Thursday,   23-Mar-2023   10:03 AM (IST)

The Indian rupee opened the day higher at 82.3750/3850 levels compared to its previous close at 82.6550/6650 levels as dollar slips overseas after the U.S. Federal Reserve hiked rates by 25 basis points and signalled it was closer to the end of its tightening cycle amid turmoil in the financial markets. Asian currencies broadly gained against a softer dollar index. Asian equities mixed as Fed warns of a credit crunch affecting U.S. economy due to banking stress. Risk sentiment has not fully rebounded after statement. Indian government bond yields trading lower in early session tracking U.S. peers. Domestic equity markets opened lower as global sentiments turned weaker. At 9:24 AM, the S&P BSE Sensex was trading at 57,946 down 268 point, while the broader Nifty50 was at 17,074 down 78 point. As per the technical indicators range for the USDINR pair may be 82.10-82.70 levels. Rupee has an immediate support at 82.42 levels. A breach of the same may see rupee at 82.66 followed by 82.85 levels. On the positive side rupee is likely to face resistance at 82.25 levels and if it is able to break the same then it may gain up to 82.03 levels followed by 81.86 levels.

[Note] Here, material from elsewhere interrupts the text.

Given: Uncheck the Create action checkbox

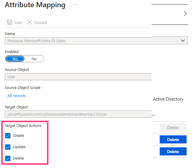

The dollar was under pressure near seven-week lows on Thursday as U.S. bond yields fell sharply after the Federal Reserve sounded close to calling time on interest rate hikes. The Fed raised its benchmark funds rate by 25 basis points, as expected, but dropped language about "ongoing increases" being needed in favour of "some additional" rises, as it waits and watches how wobbling confidence in banks affects the economy. Futures imply only an even chance of one more hike. That's a contrast to Europe where markets see another 50 bp or so to go, and the gap sent the euro surging. The dollar pared some of its losses when U.S. Treasury Secretary Janet Yellen set off another round of bank stock selling and jitters over stability by telling Congress she hasn't considered or discussed blanket insurance for deposits. The euro strengthened as much as 1.3% to its highest since early February at $1.0912, though by the Asian morning it had dropped back to bought $1.0872. Sterling also shot to a seven-week high as British inflation unexpectedly rose, leaving it at an eye-watering 10.4% and heaping pressure on the Bank of England to raise rates and sound hawkish at its meeting later in the day. Dollar/yen fell 0.7% overnight and was edging lower in the Asian morning at 131.19. Two-year Treasury yields fell 22 bps on Wednesday. Financial markets have been roiled by wavering confidence in banks globally following a run on Silicon Valley Bank two weeks ago and the sudden demise of Credit Suisse. The risk-sensitive Australian dollar recoiled sharply from a two-week high of $0.6759 to be back at $0.6707 on Thursday morning. The New Zealand dollar also gave up overnight gains, but was firm in morning trade at $0.6238. Sterling bought $1.2282 after rising as high as $1.2334 overnight. Markets have priced a 25bp hike from the BoE. The focus on the banking front is now primarily on U.S. regional lenders where worry of a contagious run on deposits remains elevated. Fed Chair Jerome Powell said deposit flows have stabilised in the last week, and smaller lenders said they took some comfort from Yellen's remarks that deposit insurance would be considered were there to be a contagion risk. Bitcoin fell 3% to $27,360 after a series of U.S. Securities and Exchange Commission lawsuits over crypto promotion put a dampener on digital assets.